I really hope BJ decides to run once again, but this time in a much fairer district.

----------


## Thomas

I don't think anyone in the movement is more loved than Lawson other than Ron

----------


## AdamT

I received an answer from him, this is regarding his updated name tag in the For Liberty re-cut. He said to put "Entrepreneur, NC Congressional Candidate" so it must mean he's running. Nice!

----------


## Sola_Fide

Awesome.  I was just thinking about Morgan Freeman.

----------


## sailingaway

> I received an answer from him, this is regarding his updated name tag in the For Liberty re-cut. He said to put "Entrepreneur, NC Congressional Candidate" so it must mean he's running. Nice!


No getting him to move to North Dakota to run for Senate?  

Well, I guess that would be a major dislocation in the event he didn't win.

----------


## libertybrewcity

> No getting him to move to North Dakota to run for Senate?  
> 
> Well, I guess that would be a major dislocation in the event he didn't win.


i think it would be a stretch for most people to just pick up their lives and move to another state just to run for office..maybe except for a college student

----------


## Thomas

I wish he would wait to run for Senate in 2014. If he runs for Congress again and loses he'll be a perennial candidate and 3 time loser in a row. He'll be finished politically.

----------


## GunnyFreedom

> How'd your district turn out?


Won't know until July 13th

----------


## Eric21ND

> No getting him to move to North Dakota to run for Senate?  
> 
> Well, I guess that would be a major dislocation in the event he didn't win.


We'd love to have him!  We have a severe lack of worthy liberty candidates here in North Dakota.

----------


## trey4sports

Any update on BJ running?

----------


## tanstaafl

I am proud that I donated repeatedly to Ron Paul and Rand Paul.  Two great investments in my book.

From what I've seen of BJ Lawson via the internet he is a remarkable man with remarkable courage, values, knowledge, integrity, charisma, creativity, business sense, and ability to communicate.

I would like a chance to give some financial support to this man.  After Rand Paul I regard BJ as the next most-logical person who should get concentrated support and get elected.  Although I do wish he was in a more Constitutionally inclined district, he does appear to be making progress (or his district appears to be coming to its senses).  

His web site appears to be stuck on Nov 3, 2010.  Would someone please ask him to, at least, freshen his home page so I can find out if he is even accepting donations for 2012 at this time?

INFORMATION PROVIDED:
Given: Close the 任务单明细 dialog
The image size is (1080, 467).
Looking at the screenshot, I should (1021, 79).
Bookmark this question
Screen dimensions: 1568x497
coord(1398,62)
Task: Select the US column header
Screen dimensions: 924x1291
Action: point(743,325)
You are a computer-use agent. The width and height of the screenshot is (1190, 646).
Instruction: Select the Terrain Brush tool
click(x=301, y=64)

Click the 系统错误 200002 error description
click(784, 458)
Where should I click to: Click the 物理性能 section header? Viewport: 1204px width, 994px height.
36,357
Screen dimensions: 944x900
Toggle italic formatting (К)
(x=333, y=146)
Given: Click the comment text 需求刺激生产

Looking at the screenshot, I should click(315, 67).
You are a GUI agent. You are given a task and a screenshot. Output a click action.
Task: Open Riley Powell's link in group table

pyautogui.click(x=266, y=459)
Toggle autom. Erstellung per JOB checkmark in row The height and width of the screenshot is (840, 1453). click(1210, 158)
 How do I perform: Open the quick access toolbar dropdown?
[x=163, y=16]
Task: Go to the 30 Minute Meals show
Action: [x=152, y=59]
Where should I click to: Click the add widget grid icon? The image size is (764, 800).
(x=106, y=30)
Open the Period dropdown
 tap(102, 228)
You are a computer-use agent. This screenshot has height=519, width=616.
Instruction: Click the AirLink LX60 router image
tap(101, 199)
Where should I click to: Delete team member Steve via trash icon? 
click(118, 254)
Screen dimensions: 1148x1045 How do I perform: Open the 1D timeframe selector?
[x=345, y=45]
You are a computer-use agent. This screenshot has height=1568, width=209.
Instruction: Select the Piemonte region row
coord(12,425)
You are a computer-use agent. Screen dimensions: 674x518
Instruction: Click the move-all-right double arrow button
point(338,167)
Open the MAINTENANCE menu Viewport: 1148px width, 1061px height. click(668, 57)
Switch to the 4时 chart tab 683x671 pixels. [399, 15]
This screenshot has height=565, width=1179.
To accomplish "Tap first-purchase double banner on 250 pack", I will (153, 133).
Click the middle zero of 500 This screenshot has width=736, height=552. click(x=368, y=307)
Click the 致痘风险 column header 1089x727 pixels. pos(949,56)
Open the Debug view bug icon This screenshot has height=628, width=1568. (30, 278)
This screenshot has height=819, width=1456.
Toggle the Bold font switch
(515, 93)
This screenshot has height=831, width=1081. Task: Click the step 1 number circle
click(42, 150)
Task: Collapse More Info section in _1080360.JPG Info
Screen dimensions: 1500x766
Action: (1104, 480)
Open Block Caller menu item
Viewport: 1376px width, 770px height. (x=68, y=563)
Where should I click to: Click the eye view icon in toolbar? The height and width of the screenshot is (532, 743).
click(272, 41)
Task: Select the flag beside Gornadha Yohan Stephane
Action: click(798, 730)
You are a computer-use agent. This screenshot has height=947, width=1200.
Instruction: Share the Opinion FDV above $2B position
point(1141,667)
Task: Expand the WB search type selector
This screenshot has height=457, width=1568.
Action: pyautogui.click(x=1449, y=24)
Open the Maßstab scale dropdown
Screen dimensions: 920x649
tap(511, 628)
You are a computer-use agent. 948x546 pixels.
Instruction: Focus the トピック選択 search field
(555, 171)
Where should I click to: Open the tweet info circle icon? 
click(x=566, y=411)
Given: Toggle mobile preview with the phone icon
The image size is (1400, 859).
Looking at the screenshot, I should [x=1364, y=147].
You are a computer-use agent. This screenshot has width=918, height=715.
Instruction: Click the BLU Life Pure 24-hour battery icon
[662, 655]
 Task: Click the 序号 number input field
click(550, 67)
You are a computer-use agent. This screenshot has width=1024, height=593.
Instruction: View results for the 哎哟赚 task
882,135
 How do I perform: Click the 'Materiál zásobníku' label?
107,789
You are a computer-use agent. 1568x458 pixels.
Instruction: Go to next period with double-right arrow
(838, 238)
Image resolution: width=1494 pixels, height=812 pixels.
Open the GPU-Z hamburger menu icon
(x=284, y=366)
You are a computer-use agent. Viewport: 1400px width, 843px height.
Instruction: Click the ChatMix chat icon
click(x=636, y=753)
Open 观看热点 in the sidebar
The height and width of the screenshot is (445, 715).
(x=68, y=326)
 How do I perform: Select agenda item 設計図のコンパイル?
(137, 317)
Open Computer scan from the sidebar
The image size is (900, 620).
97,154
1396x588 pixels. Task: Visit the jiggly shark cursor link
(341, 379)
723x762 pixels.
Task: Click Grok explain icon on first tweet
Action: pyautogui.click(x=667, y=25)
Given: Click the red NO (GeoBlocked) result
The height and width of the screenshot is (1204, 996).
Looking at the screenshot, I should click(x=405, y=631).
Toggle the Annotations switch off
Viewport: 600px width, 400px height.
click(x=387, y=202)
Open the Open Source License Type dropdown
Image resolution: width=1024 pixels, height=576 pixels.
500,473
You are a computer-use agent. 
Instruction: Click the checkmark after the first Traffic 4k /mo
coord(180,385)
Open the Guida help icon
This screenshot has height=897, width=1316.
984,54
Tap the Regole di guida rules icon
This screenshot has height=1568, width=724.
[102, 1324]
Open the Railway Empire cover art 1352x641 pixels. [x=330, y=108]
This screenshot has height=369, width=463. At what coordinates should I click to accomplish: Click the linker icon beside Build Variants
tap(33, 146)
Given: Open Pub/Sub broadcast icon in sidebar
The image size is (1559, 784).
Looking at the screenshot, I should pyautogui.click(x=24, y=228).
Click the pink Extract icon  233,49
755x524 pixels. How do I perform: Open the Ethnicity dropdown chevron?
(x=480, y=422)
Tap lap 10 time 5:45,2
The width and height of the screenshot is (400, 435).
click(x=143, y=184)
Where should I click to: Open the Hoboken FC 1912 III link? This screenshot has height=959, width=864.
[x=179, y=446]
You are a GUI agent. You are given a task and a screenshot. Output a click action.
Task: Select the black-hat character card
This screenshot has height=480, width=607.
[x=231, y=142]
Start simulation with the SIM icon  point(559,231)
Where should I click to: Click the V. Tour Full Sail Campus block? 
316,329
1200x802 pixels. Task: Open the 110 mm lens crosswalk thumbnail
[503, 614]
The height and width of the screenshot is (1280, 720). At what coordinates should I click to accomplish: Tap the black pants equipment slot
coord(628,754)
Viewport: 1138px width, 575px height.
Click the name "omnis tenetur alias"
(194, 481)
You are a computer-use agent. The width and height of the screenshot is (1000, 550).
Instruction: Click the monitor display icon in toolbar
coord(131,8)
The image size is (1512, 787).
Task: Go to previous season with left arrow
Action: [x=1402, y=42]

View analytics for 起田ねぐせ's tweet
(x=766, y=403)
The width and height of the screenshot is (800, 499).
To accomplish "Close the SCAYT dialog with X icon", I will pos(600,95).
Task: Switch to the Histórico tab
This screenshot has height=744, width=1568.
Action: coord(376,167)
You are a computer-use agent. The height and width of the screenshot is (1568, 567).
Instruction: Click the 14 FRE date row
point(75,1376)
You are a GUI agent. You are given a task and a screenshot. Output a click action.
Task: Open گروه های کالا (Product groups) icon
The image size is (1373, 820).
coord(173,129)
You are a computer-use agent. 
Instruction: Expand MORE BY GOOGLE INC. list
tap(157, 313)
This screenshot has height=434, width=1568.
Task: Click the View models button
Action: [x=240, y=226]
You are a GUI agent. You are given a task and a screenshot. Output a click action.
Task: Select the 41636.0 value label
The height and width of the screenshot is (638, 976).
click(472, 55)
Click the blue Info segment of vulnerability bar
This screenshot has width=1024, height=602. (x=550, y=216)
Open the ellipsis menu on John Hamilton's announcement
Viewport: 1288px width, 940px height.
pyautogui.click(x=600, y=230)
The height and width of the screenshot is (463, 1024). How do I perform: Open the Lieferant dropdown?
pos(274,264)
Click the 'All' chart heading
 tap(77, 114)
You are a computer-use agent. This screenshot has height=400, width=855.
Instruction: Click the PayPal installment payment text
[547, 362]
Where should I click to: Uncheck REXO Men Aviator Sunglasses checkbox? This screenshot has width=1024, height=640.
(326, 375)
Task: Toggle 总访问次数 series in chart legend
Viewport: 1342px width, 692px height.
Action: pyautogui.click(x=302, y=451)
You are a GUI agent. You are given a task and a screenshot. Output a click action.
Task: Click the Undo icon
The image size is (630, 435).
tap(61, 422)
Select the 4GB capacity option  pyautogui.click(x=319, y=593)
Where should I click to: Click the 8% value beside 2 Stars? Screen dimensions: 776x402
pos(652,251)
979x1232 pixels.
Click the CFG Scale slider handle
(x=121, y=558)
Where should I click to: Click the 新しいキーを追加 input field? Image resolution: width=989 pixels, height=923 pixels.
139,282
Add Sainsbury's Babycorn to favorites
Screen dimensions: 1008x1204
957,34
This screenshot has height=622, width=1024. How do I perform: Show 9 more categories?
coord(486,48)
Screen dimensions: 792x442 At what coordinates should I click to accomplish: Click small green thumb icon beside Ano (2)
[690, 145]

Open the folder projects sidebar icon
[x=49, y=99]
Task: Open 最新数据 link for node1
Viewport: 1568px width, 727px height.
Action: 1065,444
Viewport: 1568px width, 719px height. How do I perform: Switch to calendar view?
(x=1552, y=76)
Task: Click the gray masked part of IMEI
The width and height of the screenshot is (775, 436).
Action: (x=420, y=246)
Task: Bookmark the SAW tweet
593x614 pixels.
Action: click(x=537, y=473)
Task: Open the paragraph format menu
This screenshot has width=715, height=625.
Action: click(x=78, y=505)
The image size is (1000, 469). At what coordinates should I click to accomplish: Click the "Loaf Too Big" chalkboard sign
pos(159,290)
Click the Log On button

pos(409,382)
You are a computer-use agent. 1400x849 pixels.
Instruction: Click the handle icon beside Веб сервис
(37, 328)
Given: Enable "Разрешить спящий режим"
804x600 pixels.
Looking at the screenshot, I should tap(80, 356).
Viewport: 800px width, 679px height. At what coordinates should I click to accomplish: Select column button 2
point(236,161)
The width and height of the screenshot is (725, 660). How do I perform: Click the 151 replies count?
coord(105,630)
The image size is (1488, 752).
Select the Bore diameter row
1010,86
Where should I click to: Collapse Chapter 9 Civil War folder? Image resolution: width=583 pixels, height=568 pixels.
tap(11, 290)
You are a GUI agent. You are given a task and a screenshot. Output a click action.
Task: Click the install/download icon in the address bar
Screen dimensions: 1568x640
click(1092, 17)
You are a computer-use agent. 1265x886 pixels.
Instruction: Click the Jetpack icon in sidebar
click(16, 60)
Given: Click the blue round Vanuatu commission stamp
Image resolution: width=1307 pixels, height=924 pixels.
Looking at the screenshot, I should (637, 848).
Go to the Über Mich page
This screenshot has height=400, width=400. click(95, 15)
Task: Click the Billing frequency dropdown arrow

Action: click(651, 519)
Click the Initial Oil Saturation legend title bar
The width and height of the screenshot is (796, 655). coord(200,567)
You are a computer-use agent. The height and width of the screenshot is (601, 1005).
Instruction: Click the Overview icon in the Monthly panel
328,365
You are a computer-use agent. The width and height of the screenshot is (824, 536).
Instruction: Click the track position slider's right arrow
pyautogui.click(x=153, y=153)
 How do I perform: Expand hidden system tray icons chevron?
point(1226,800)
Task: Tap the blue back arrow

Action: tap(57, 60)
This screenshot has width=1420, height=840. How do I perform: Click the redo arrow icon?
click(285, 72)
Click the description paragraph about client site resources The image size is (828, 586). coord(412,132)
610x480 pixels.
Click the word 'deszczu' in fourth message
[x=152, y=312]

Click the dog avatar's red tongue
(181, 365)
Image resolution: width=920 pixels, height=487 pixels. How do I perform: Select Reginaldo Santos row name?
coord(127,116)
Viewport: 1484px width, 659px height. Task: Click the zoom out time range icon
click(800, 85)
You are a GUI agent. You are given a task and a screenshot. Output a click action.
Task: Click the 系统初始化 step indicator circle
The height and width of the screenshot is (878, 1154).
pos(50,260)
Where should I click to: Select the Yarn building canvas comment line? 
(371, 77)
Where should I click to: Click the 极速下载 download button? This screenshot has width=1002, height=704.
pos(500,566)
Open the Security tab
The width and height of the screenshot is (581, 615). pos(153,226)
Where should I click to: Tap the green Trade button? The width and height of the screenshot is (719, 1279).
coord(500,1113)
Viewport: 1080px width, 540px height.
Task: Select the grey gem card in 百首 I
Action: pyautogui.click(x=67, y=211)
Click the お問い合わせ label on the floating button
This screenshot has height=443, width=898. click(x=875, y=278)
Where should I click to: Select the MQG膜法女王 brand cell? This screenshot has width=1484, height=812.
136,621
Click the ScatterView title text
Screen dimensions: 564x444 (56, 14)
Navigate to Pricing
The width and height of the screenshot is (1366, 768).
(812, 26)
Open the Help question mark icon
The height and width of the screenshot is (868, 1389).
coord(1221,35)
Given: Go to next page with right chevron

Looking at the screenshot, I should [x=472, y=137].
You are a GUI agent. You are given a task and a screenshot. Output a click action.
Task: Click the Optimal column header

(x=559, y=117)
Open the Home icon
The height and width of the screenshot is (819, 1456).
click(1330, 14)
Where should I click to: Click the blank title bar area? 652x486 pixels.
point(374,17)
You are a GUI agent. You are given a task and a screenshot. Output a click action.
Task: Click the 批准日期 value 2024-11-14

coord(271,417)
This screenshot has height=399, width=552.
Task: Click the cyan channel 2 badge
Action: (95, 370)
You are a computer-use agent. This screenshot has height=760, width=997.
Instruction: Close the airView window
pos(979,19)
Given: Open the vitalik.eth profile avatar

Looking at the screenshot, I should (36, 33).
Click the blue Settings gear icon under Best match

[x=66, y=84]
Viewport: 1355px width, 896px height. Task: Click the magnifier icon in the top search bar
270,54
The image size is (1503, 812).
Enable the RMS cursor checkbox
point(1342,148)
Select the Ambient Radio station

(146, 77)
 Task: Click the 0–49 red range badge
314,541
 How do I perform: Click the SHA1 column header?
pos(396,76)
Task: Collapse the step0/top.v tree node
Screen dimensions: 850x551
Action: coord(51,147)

INSTRUCTIONS FOR THE TASK: Write the next part of the forum thread about BJ Lawson running for office, starting after its final post. The records are separate from the forum thread and unrelated to it.

ANSWER FOR THIS EXERCISE:
----------


## KingRobbStark

Lawson needs to move to Pauls district

----------


## Patrick Henry

I watched a bunch of Lawson vids on youtube last night. Man I sure hope he runs again. Like somebody mentioned, I too wish he would update his website. Amash, Rand, Lee etc.... are all amazing liberty folks and I believe are 100% as liberty minded as Lawson, but for some reason Lawson just seems to be on another level to me. I think it is because he doesn't really tame his message as much. He seems to be more like Ron than anyone else.

Does anybody else think the same?

----------


## trey4sports

> I watched a bunch of Lawson vids on youtube last night. Man I sure hope he runs again. Like somebody mentioned, I too wish he would update his website. Amash, Rand, Lee etc.... are all amazing liberty folks and I believe are 100% as liberty minded as Lawson, but for some reason *Lawson just seems to be on another level to me. I think it is because he doesn't really tame his message as much. He seems to be more like Ron than anyone else.*
> 
> Does anybody else think the same?



Agreed. 

IIRC, BJ was asked what his title should be on the re-cut version of "For Liberty" and he responded NC congressional candidate, so i believe that is an indication he is going to run again.

----------


## ronpaulhawaii

AdamT made this video for BJ while we were filming For Liberty 




http://www.youtube.com/watch?v=L3B-6aiFVWg

----------


## Patrick Henry

> Agreed. 
> 
> IIRC, BJ was asked what his title should be on the re-cut version of "For Liberty" and he responded NC congressional candidate, so i believe that is an indication he is going to run again.


Good news indeed. Now when do candidates usually begin running "officially"?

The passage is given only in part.